He skips connecting it with model theory by choosing statements where it is clear what they mean (collatz conjecture, halting problem). I think that's OK.
It's not clear to me that model theory has much to say about Lean; do you have any resources on this? plato.stanford.edu does hedge that while modern model theory focuses on first-order logic, there's a broader sense of model theory which can be used to study even natural languages. But if you try to study type theory as natural language statements you aren't going to get much out of it. Going about it that way, the models you'll come up with are going to be of the form "doing some formal symbol manipulation X has certain formal symbol results Y" which will be neither illuminating nor useful. I did find an abstract[0] which claims that model theory has historical roots in type theory but I'm doubtful I have any way to access it.

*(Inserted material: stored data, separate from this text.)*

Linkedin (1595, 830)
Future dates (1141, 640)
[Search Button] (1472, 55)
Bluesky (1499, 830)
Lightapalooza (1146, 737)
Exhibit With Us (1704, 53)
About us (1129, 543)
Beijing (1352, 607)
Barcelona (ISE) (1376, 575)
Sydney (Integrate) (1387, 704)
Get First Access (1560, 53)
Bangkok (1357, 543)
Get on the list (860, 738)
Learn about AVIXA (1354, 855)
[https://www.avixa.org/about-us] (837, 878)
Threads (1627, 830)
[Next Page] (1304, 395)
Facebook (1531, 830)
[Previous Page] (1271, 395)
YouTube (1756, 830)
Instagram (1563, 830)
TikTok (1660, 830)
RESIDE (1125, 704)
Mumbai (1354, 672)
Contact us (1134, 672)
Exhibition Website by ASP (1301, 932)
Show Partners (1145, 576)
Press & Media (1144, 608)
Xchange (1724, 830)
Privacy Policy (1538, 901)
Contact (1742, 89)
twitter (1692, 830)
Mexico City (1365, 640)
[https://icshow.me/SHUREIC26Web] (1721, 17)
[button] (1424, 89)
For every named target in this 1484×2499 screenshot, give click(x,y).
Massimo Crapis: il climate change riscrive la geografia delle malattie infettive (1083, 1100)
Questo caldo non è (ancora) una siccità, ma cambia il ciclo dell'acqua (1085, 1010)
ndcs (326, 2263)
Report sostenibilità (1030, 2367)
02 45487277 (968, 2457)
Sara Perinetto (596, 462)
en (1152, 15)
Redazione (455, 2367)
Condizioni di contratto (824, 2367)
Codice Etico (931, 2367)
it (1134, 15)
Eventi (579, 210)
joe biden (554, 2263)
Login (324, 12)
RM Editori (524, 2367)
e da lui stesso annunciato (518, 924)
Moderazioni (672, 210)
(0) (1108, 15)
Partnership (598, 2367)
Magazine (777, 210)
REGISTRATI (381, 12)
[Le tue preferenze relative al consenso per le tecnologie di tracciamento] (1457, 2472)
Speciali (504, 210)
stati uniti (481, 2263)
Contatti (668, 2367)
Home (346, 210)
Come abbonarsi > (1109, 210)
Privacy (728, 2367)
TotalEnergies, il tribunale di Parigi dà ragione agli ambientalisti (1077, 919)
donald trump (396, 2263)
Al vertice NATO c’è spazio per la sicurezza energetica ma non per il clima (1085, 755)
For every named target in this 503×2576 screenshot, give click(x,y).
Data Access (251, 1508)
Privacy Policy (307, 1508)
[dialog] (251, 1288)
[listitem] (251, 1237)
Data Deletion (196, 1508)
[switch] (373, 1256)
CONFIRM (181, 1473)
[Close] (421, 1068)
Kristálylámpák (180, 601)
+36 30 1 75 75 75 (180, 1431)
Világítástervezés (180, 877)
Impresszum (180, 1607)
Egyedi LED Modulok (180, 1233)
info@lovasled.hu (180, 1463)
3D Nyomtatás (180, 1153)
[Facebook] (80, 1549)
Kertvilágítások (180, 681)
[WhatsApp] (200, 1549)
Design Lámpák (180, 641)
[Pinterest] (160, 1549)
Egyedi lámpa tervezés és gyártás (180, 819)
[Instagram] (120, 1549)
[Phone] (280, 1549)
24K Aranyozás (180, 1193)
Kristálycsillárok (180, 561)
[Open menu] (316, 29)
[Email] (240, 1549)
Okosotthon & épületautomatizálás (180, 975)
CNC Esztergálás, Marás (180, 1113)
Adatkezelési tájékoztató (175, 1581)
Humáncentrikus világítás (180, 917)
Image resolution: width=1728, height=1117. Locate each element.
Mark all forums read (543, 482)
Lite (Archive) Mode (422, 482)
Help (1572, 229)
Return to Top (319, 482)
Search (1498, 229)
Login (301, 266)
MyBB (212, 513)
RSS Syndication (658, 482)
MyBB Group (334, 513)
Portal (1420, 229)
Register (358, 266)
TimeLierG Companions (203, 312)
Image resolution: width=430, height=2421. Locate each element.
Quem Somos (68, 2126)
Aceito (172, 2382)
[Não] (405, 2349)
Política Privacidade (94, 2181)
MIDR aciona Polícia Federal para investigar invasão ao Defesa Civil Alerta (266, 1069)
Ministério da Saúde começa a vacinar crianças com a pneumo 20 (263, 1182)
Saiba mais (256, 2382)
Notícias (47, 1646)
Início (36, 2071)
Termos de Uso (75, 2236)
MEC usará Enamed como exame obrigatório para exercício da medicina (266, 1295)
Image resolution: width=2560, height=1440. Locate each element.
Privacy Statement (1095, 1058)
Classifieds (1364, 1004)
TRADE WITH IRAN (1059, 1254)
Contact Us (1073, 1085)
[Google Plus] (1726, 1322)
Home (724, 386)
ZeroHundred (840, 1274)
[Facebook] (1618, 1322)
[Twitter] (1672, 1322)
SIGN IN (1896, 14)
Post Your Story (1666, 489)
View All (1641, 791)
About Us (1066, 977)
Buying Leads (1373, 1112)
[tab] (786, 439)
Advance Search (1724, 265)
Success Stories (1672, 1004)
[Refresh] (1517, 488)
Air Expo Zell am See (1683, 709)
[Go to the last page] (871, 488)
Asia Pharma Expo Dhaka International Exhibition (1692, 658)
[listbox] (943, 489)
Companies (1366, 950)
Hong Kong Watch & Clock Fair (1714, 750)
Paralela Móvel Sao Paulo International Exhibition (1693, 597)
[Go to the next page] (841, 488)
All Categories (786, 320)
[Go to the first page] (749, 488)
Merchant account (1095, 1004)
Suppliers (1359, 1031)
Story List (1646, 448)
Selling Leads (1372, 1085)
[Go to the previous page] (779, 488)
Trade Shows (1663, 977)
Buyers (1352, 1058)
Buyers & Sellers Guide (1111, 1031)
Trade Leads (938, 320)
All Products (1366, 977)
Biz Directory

First you have to see that the tutorial uses Lean basically as a blackbox. All that is needed is that you can express proofs in it, that applying lean to proofs yields lean theorems, that proofs are enumerable, and that Lean is powerful enough to express the collatz conjecture and the halting problem. So you can replace Lean by any other such blackbox B, for example B = (first-order logic + ZFC), and the argument in the tutorial goes the same way. Therefore type theory or not is not an issue here.
What IS an issue is that to fully explain what "express the collatz conjecture in B" means, you need model theory. You are right, type theory often doesn't come with model theoretic semantics, but it can be done in a natural way even for type theories.